Rod Serling: You are about to discover what lies beyond the fifth dimension... beyond the deepest, darkest corner of the imagination... in the Tower of Terror.
At this point, the drops begin, and they're randomized. Every time I've been on this ride, the first drop has happened in total darkness. The elevator then gets pulled back up to the top, and the outer doors open, showing you EXACTLY how high up you are. Then it drops again... and again... When Rod Serling starts talking, the drops are completed.
Rod Serling: A warm welcome back to those of you who made it, and a friendly word of warning (something you won't find in any guidebook): The next time you check into a deserted hotel on the dark side of Hollywood, make sure you know just what kind of vacancy you're filling. Or you may find yourself a permanent resident of... The Twilight Zone.
Other stuff - details and things to notice
At 199 feet tall, Tower of Terror is the tallest attraction at Walt Disney World. The reason it's not taller? If the structure had gone over 200 feet, Disney would have had to put red airplane warning lights on top, which would have taken away from the illusion of this being an abandoned hotel.
The sign in front of the building that says "Wait time" is almost always set to 13 minutes. As such, it's not very accurate most of the time. The real wait time is displayed at the entrance around the side of the building.
The theming on this ride is fantastic. The lobby shown in the preshow video is the same one you pass through in the queue, and if you look closely at the exterior of the building, there is a portion of the front facade that has been made to look charred - it corresponds to the location of the old elevator, which was vaporized by lightning.
There are a number of props representative of different Twilight Zone episodes located throughout the ride. I'm not sure if they are the ACTUAL props or not (I tend to doubt it), but they include a pair of broken glasses (Time Enough At Last), a book entitled To Serve Man (To Serve Man), and a fortune-telling device (The Nick of Time). Most of the props are either in the library or in the storage areas on the sides of the elevators just before you exit the ride. Keep your eyes peeled.

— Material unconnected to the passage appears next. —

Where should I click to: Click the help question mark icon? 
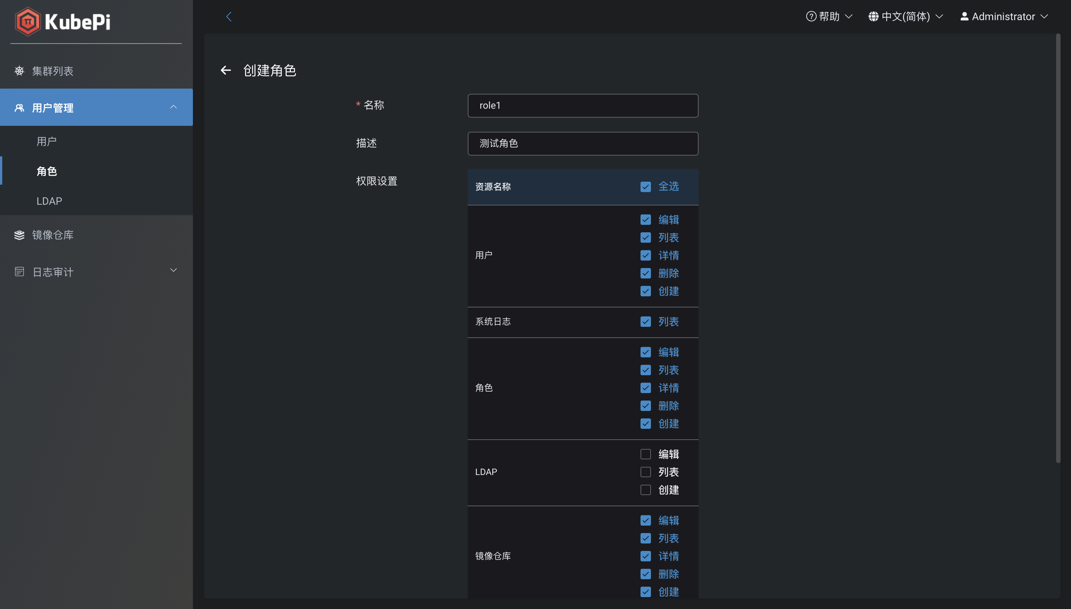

While we're talking props, keep your eyes open for: the AAA 13-Diamond Plaque in the lobby; the "What! There's No Mickey? (What Kind Of A Party Is This?)" sheet music in one of the libraries; a maintenance worker's desk props in the boiler room (follow the line that goes straight at the split).
If you're walking by Tower of Terror, wait for one of the elevators to drop - when the doors open on to the park, you'll hear an elevator bell (you know, "Second floor, *ding*"). It's a nice touch.
In order to give the preshow video its authentic Twilight Zone episode feel, Disney Imagineers watched each episode of the original series at least twice. The brief footage on the video where Rod Serling is shown is taken from an actual episode, while most of the other voice-over work is done by an incredibly good impersonator.
There are a number of "chicken exits" available for that last minute "No way" decision. The last possible one is just as you reach the elevators in the boiler room.
Depending on what the weather is like outside, you'll be able to tell exactly when your elevator enters the drop shaft. If it's warm outside, you'll feel a pretty good upwards temperature change, since they can't do much to insulate the doors that open on to the park.
There is no over the shoulder restraint system, just seat belts. No matter where you're sitting, SECURE LOOSE ARTICLES! Stories abound of people who put bags in front of them and watched as their belongings floated up in the air, eventually landing on an unsuspecting person 2 rows down.
Tower of Terror contains many scenes that are either mostly dark, or are pitch black. It takes place in an elevator. It goes up very high. It has a number of faster-than-freefall drops. Thus, if you are afraid of the dark, claustrophobic, afraid of heights, or you suffer from motion sickness, this is not the ride for you.